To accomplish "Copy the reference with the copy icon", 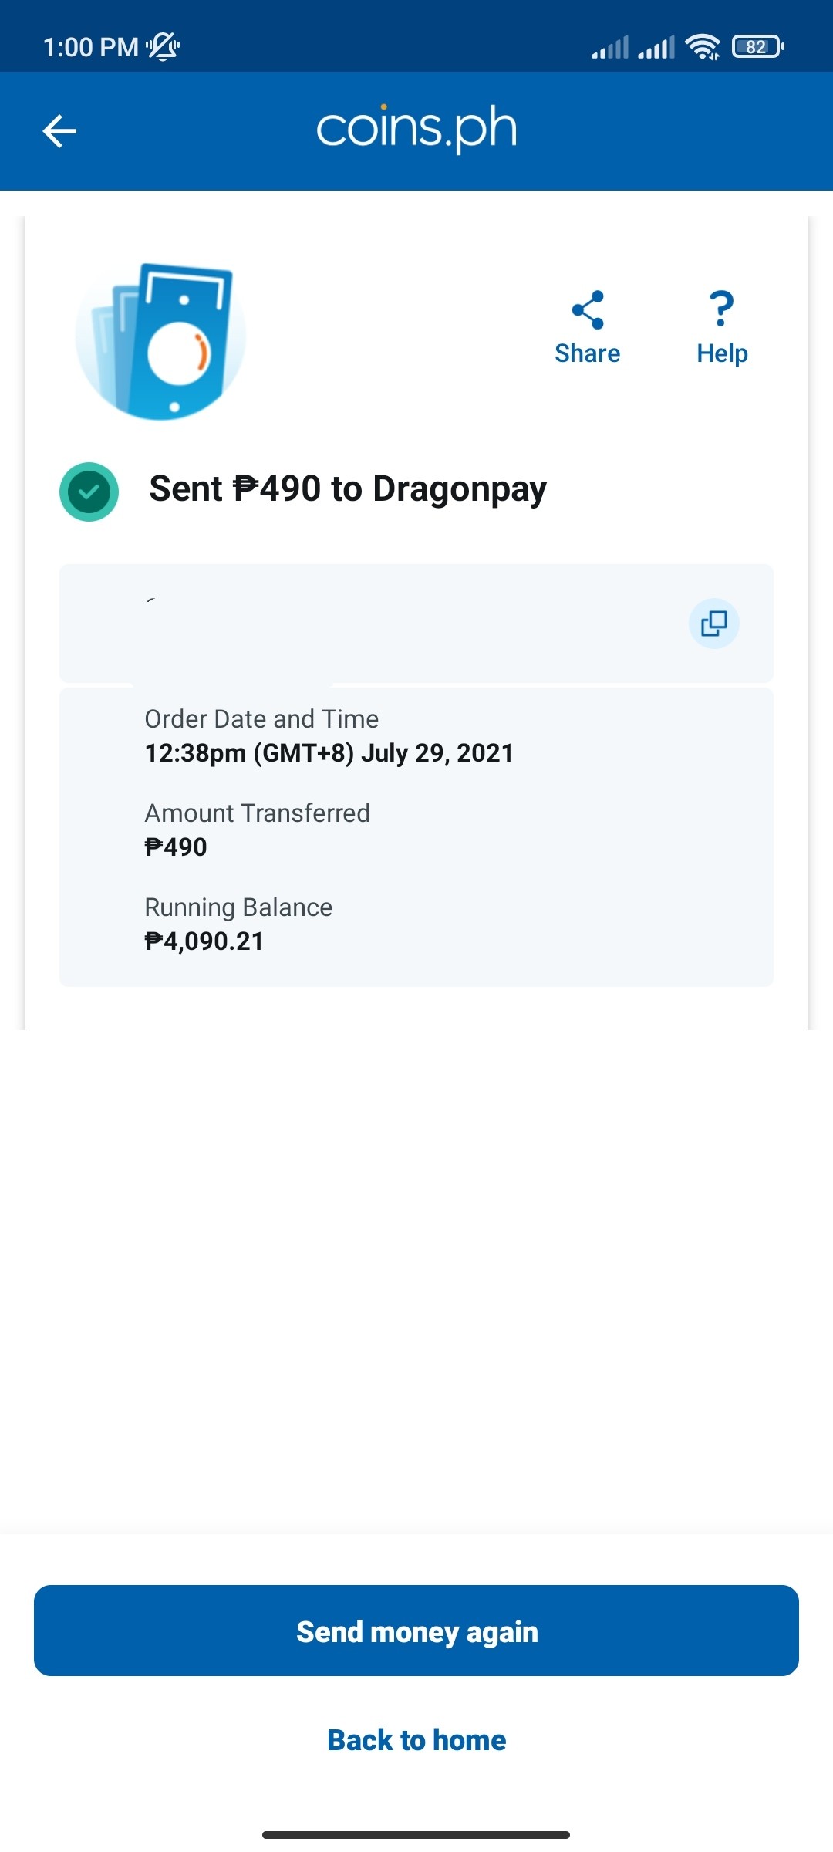I will pyautogui.click(x=714, y=624).
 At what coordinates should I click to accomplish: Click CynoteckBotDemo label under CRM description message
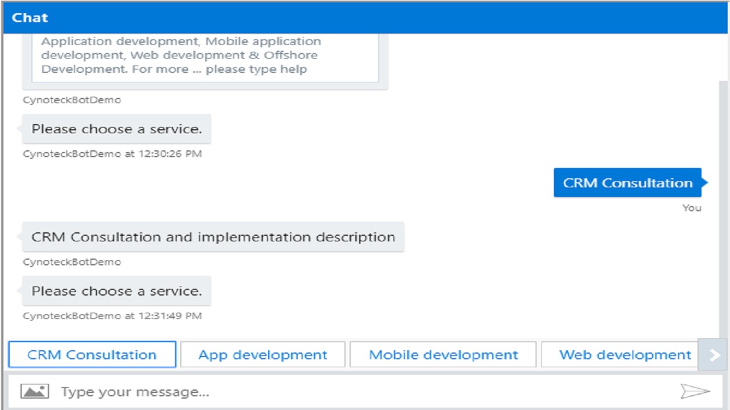[72, 262]
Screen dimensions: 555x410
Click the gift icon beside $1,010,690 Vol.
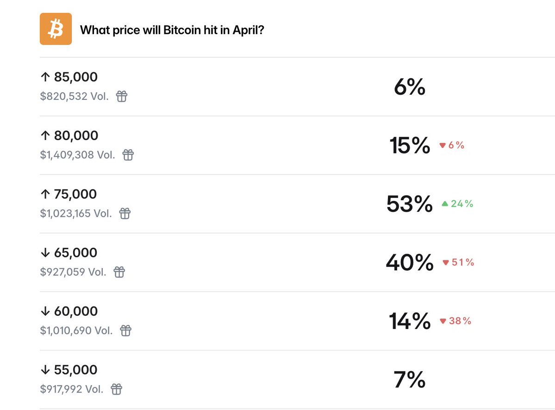pos(126,331)
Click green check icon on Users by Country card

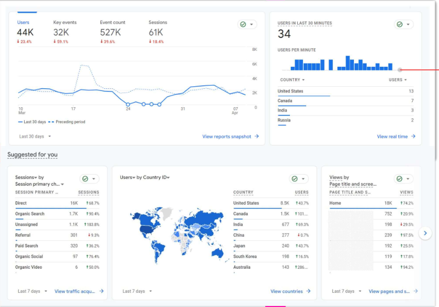pyautogui.click(x=294, y=179)
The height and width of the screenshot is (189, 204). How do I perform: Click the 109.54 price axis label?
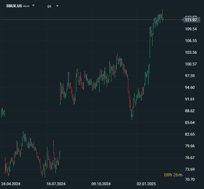coord(191,29)
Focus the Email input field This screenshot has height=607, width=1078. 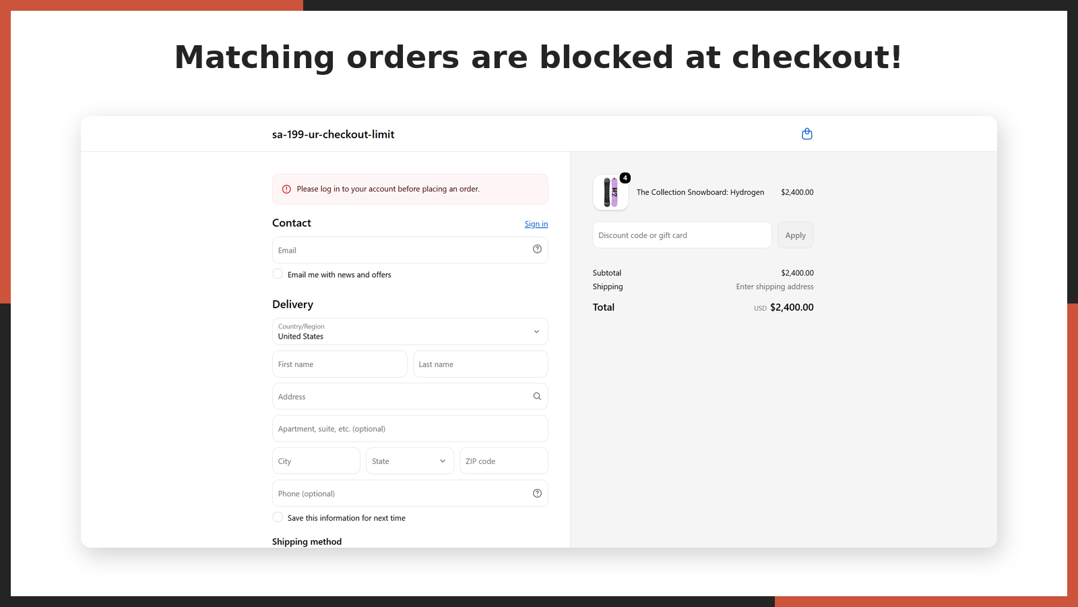pos(410,250)
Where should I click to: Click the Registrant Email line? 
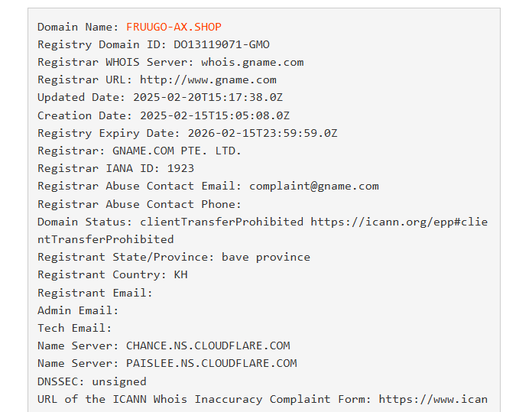pyautogui.click(x=95, y=293)
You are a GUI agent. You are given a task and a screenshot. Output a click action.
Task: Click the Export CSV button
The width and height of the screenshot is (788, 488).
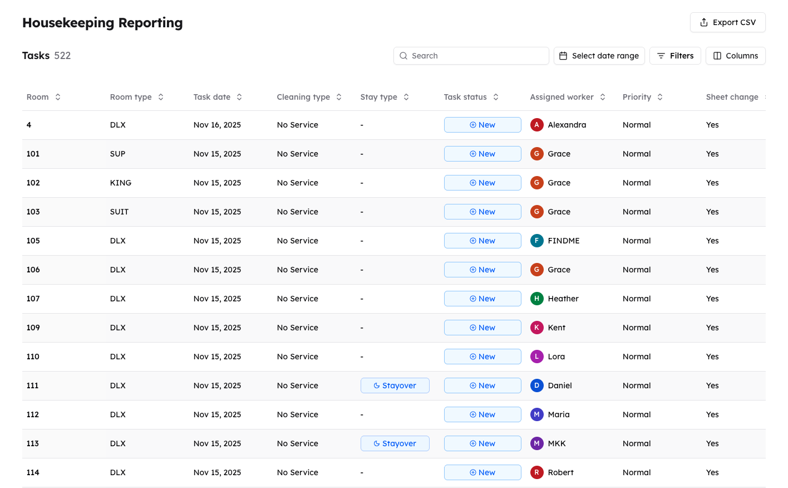click(x=727, y=22)
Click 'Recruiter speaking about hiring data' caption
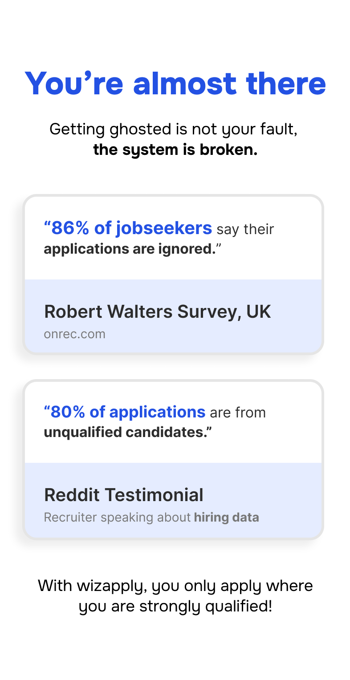This screenshot has width=350, height=680. pos(151,518)

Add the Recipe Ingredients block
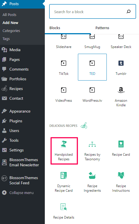pyautogui.click(x=92, y=182)
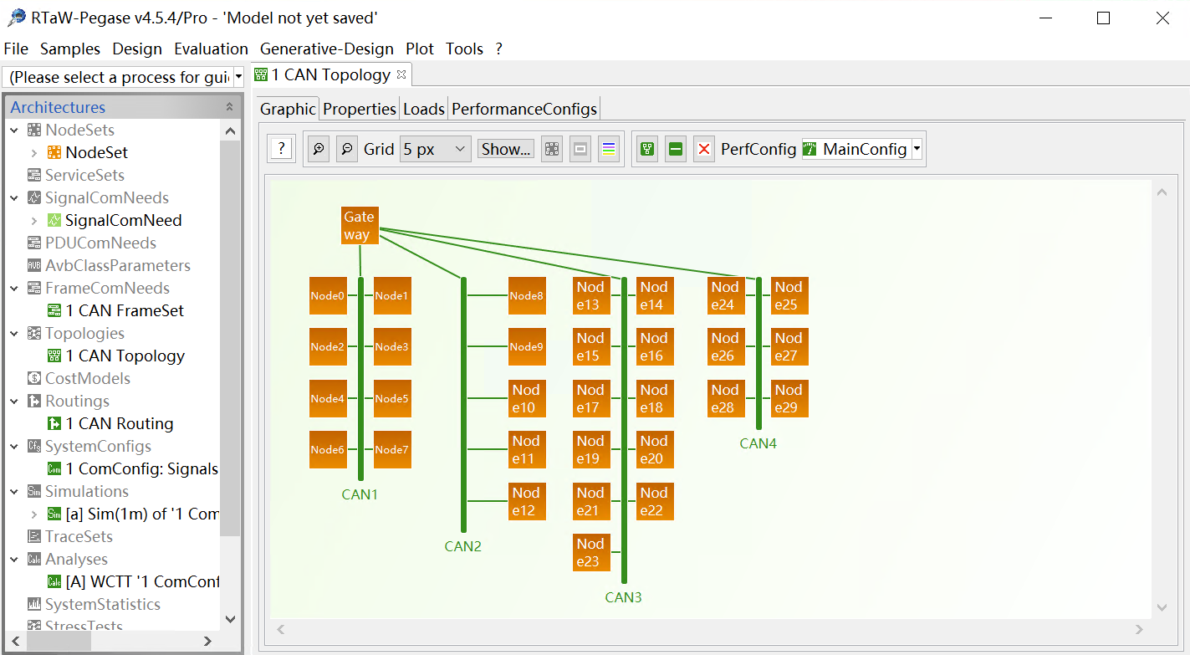Click the green minus toolbar icon
The height and width of the screenshot is (655, 1190).
click(x=676, y=150)
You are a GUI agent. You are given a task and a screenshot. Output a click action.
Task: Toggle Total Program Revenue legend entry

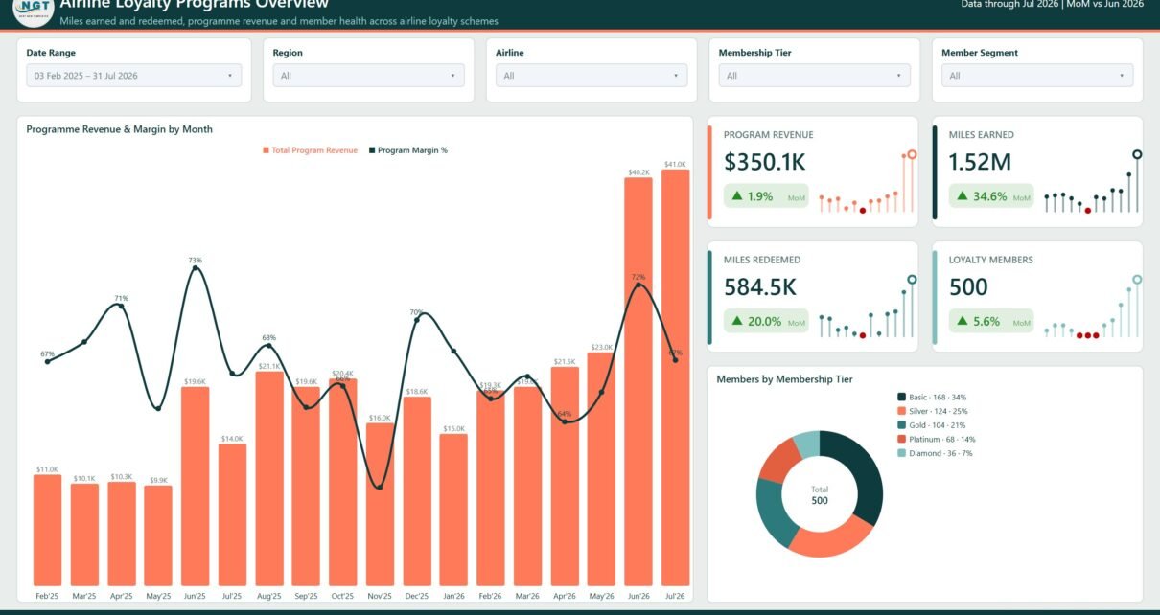coord(310,150)
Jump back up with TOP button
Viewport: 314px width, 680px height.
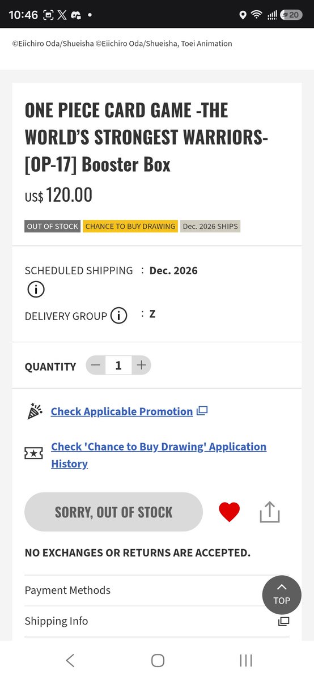[282, 594]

• _Exercise goal_
Return only the lines that start at the line containing "Jump back up with TOP button" and finish at the last line of the entries, exactly as written and without pictures.

• _Your response_
Jump back up with TOP button
Viewport: 314px width, 680px height.
[282, 594]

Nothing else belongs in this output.